The banks involved in the foreign exchange rigging scandal should fund their fines out of this year's bonuses, the Financial Conduct Authority (FCA) has said.

Citigroup, Royal Bank of Scotland (RBS), HSBC, JP Morgan and UBS were fined a combined £1.1bn by the FCA in November for allowing traders to manipulate foreign exchange rates at the expense of customers.

“We would expect firms to think hard about this in the current bonus round,” Clive Adamson, the FCA’s director of supervision, said when announcing the fines.
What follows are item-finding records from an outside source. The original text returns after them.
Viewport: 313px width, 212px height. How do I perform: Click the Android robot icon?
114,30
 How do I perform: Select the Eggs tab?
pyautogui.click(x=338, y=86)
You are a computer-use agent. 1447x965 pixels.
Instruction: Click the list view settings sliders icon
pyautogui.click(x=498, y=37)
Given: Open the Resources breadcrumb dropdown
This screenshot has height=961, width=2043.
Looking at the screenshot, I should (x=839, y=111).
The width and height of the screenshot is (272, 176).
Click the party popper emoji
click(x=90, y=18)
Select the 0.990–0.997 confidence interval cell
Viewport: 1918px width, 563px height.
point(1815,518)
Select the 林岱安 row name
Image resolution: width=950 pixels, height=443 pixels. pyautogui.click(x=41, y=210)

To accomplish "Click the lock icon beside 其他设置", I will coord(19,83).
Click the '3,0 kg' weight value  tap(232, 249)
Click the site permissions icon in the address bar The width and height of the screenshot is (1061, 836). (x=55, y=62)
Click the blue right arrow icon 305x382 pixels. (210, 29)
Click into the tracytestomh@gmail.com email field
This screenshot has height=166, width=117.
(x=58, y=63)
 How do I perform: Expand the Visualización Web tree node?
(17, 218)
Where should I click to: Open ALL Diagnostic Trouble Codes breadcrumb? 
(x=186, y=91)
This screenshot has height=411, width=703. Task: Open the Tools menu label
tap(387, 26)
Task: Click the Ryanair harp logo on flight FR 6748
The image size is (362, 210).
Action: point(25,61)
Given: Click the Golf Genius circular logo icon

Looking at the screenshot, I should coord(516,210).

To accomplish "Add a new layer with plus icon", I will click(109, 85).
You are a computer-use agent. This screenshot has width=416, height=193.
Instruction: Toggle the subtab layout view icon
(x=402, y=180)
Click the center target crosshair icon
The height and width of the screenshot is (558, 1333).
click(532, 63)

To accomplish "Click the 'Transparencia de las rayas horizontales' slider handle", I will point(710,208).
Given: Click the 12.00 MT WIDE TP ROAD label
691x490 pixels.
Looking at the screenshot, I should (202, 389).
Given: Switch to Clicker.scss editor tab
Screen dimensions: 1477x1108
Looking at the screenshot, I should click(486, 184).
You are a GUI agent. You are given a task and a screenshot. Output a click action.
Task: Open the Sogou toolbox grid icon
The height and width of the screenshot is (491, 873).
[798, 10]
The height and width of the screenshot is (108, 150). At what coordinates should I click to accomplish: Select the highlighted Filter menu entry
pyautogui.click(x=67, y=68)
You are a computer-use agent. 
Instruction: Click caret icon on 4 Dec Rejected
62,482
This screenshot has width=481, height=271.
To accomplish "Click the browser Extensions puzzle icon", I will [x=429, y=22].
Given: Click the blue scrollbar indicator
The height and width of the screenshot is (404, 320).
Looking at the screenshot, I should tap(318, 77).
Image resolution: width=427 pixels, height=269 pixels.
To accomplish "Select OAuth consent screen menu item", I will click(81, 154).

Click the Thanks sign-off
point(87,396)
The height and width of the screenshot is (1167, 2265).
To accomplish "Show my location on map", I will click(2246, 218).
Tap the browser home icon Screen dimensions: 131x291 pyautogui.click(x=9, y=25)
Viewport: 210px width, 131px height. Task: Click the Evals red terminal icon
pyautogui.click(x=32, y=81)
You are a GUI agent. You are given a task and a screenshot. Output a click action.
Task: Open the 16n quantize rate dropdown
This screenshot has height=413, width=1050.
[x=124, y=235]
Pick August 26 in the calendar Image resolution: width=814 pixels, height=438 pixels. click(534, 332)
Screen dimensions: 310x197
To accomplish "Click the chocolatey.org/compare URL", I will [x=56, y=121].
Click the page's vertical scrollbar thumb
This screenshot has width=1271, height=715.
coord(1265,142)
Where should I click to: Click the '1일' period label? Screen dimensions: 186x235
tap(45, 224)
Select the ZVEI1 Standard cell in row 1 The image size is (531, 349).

RBS and HSBC were fined £217m and £216.4m respectively, and the five banks that were fined, as well as Bank of America, were fined an additional £1.6bn by US and Swiss authorities.

In 2012, RBS slashed its bonuses by over than £300m in the wake of a £390m fine for its role in the Libor scandal,while the bank’s total bonus pool amounted to £588m in 2013, which would go some way towards covering the most recent fine it received from the FCA.

Meanwhile, HSBC had a bonus pool of just over £2bn last year.

Financial authorities have stressed the importance of punishing individuals for misconduct rather than the lenders, with Andrew Bailey, the head of the Bank of England’s Prudential Regulation Authority suggesting that if banks have to fund the fines themselves, capital positions could be under threat.